The battle for home entertainment: will the so called ‘installer systems’ be edged out?

via Flickr © ChodHound (CC BY-SA 2.0)

via Flickr © ChodHound (CC BY-SA 2.0)

  • The Amazons and Samsungs look likely to prevail in the smarter home
  • Their systems are powerful, low cost and modular
  • Maybe the ‘installers’ should play the data privacy card?

Telcos with smart home ambitions beware. Off-the-shelf entertainment systems, such as Amazon Alexa and the ‘Hey Google’ smart speakers are making great strides, not only hooking the voice search application but enabling the beginnings of smart integration with other household devices.

Given time they will present a real qualitative challenge to the so-called ‘installer systems’ some telcos are betting on as the best and most lucrative way into the smart home market.

According to ABI research, the rate at which off-the-shelf entertainment systems are developing, plus the significant backing from companies such as Amazon, Samsung, Comcast, and others, means there is likely to be increasingly fierce competition in the smart home entertainment system market over the coming years.

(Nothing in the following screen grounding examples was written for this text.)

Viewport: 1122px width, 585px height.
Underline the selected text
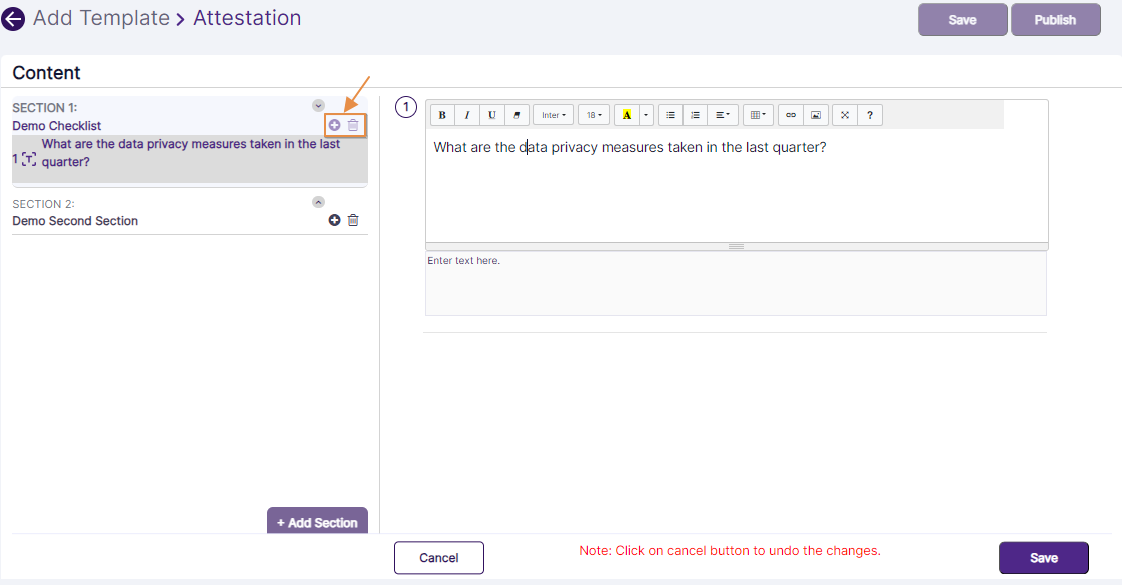[x=491, y=115]
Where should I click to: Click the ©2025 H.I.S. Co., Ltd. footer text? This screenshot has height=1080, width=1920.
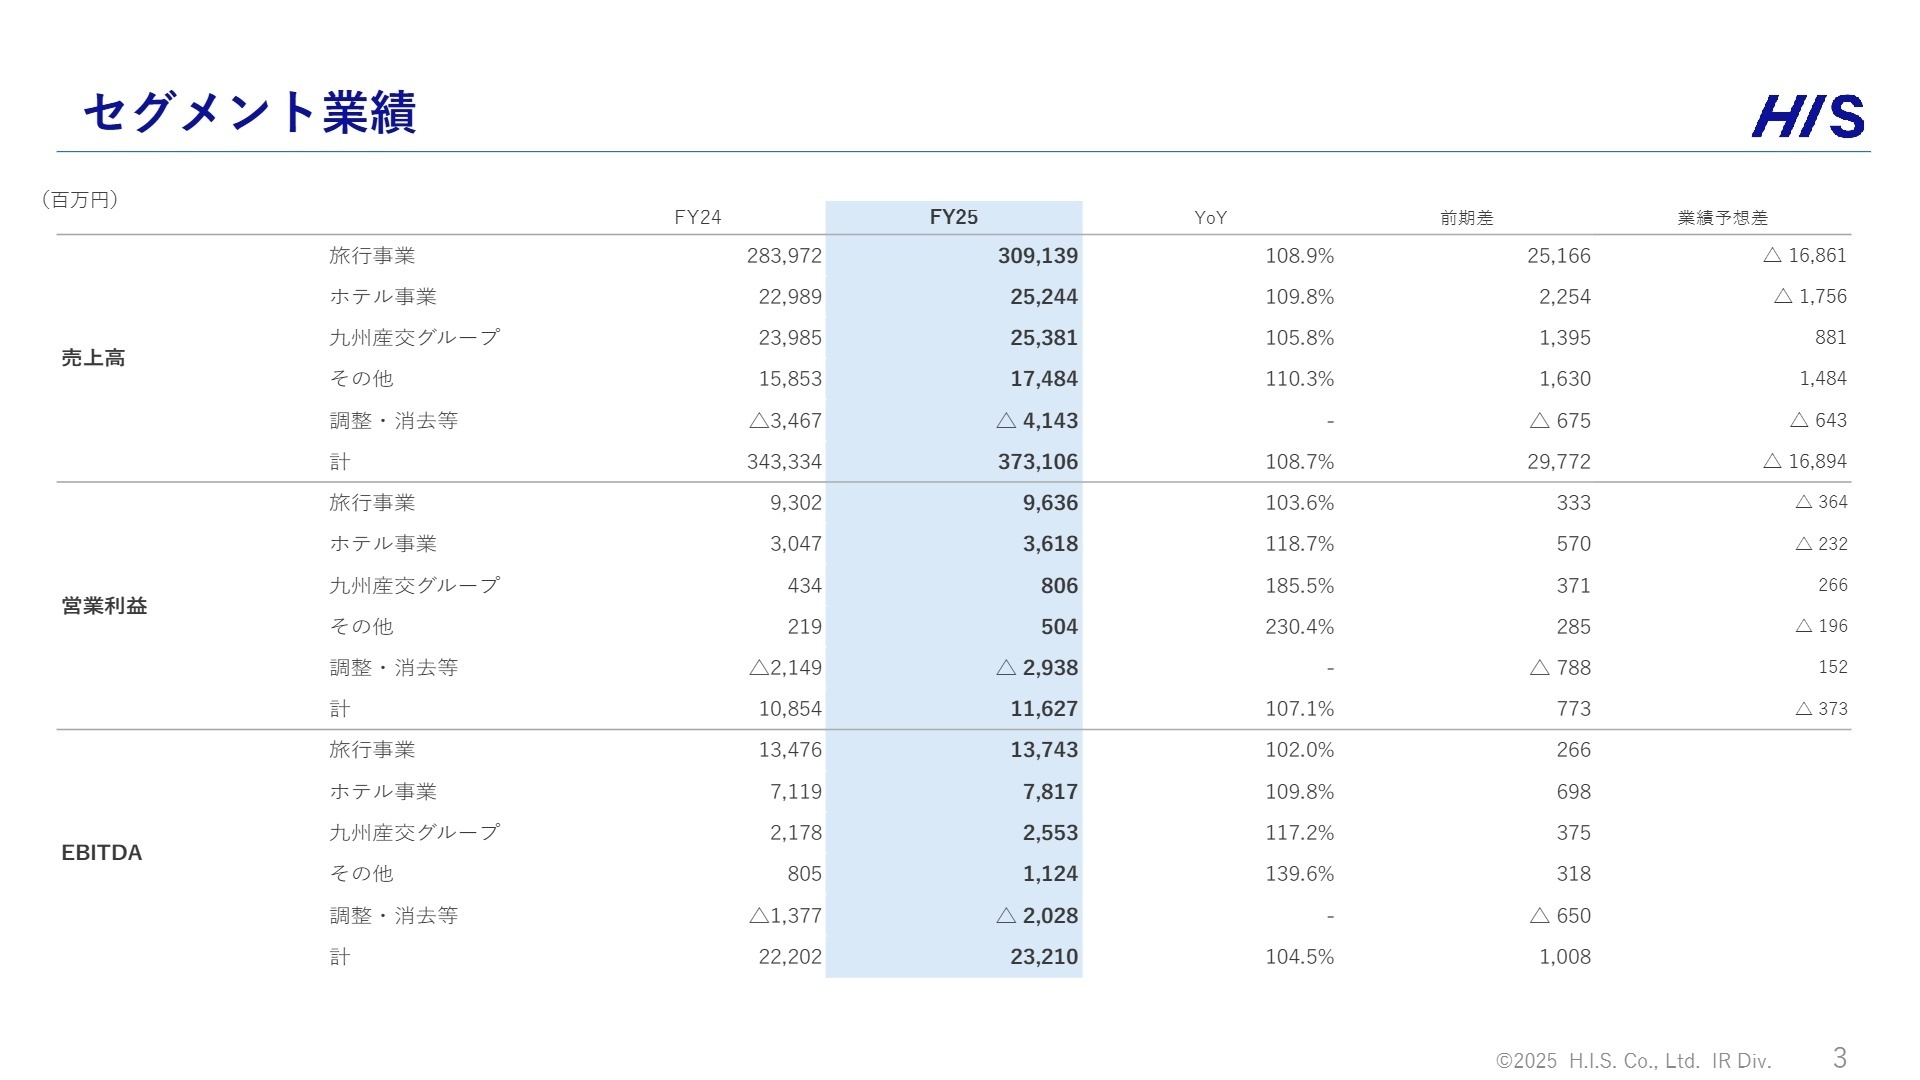click(1633, 1061)

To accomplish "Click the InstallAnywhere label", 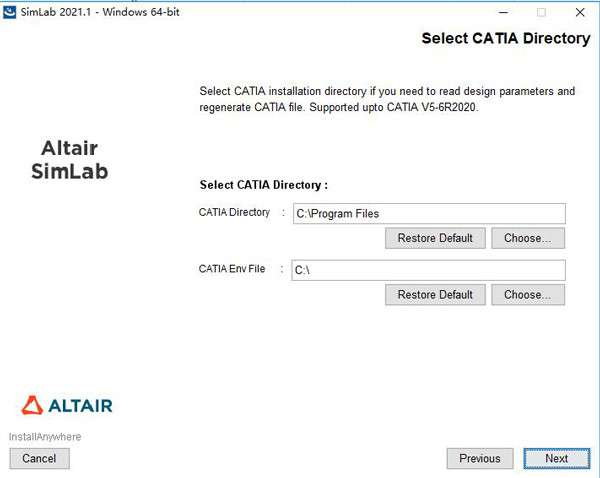I will (x=45, y=437).
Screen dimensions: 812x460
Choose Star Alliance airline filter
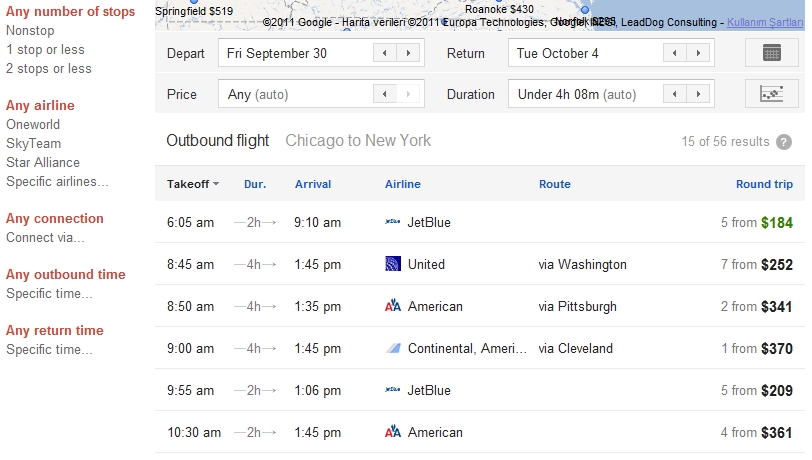click(43, 163)
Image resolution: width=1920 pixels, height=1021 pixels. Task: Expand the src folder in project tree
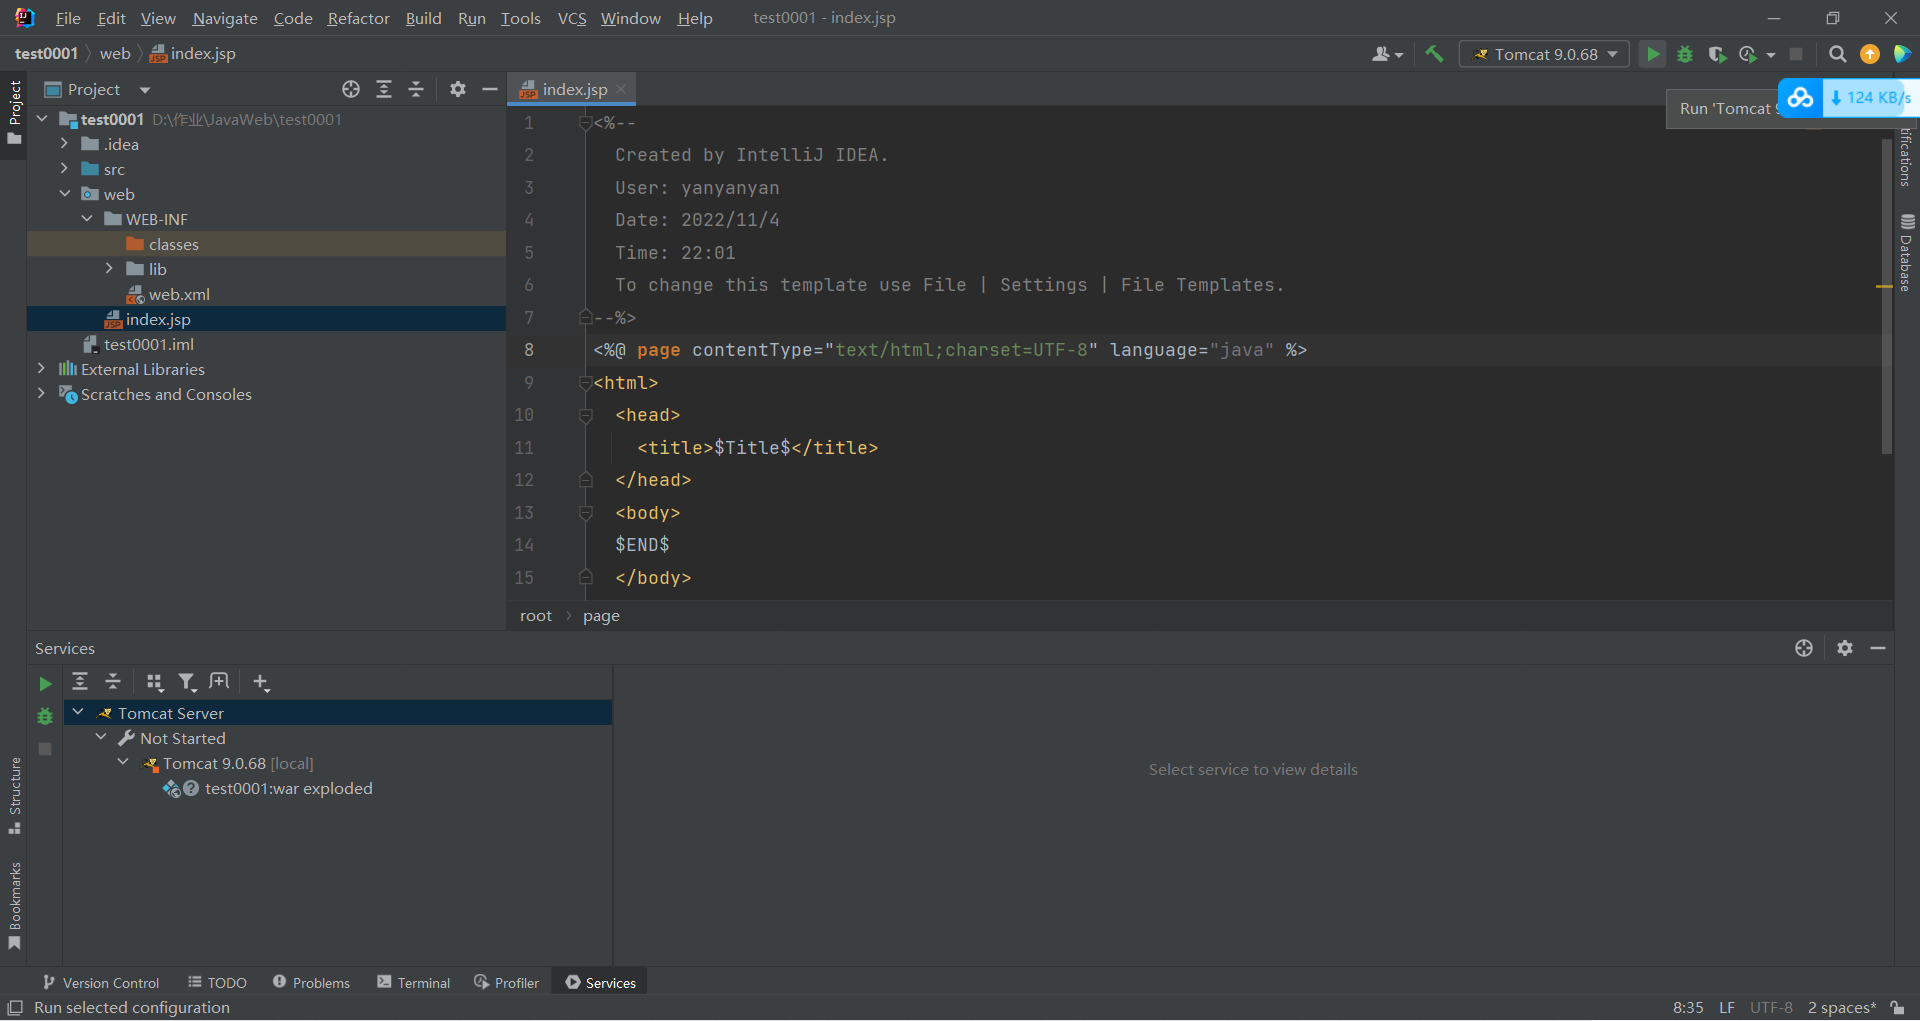click(x=64, y=169)
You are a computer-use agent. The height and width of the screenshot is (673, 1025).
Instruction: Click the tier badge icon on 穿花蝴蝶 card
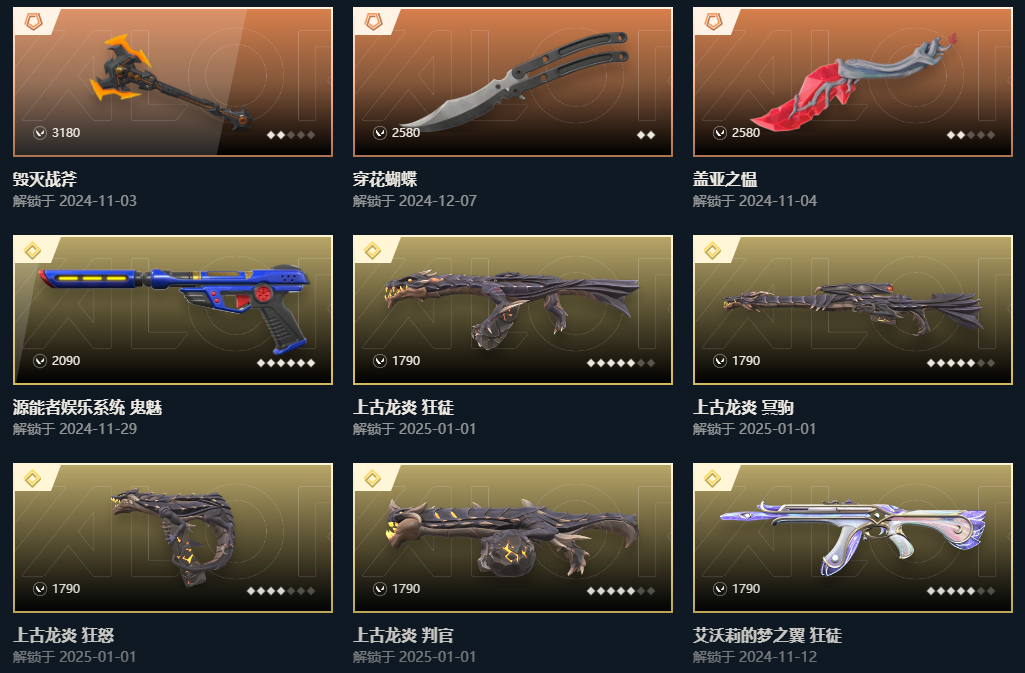click(x=373, y=22)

It’s not as if this development was unexpected. The big online players ability to galvanise product manufacture at scale and to deploy a global marketing effort in support of their cloud-based solutions (which is what Alexa and Hey Google essentially are) is well understood. The competition has now arrived.

ABI points out that the smart home entertainment market has traditionally been dominated by high-end installer systems but now off-the-shelf systems have seen rapid developments in terms of entertainment functionality and device support.

“Amazon Alexa, for example, has added key entertainment features such as multi-room audio, in-app control of devices, and end-user automation services over the course of 2017. Elsewhere, companies such as Samsung have attempted to replicate the success of installer systems by creating a single platform approach to smart home control, exemplified by their recent 2018 announcement to create a single SmartThings cloud service.

“Installer systems meanwhile are attempting to meet off-the-shelf entertainment systems head-on in the wider consumer smart home market by pushing lower price points and reducing installation times. Despite these efforts, a cost-benefit analysis conducted by ABI Research still found installer systems represent a significant premium over their off-the systems counterparts, regardless of offering similar functionality.”

ABI says the installers are most vulnerable at the low end of the market where it will start to become more difficult for installer systems providers to justify the higher capital and installation costs of their systems to the consumer.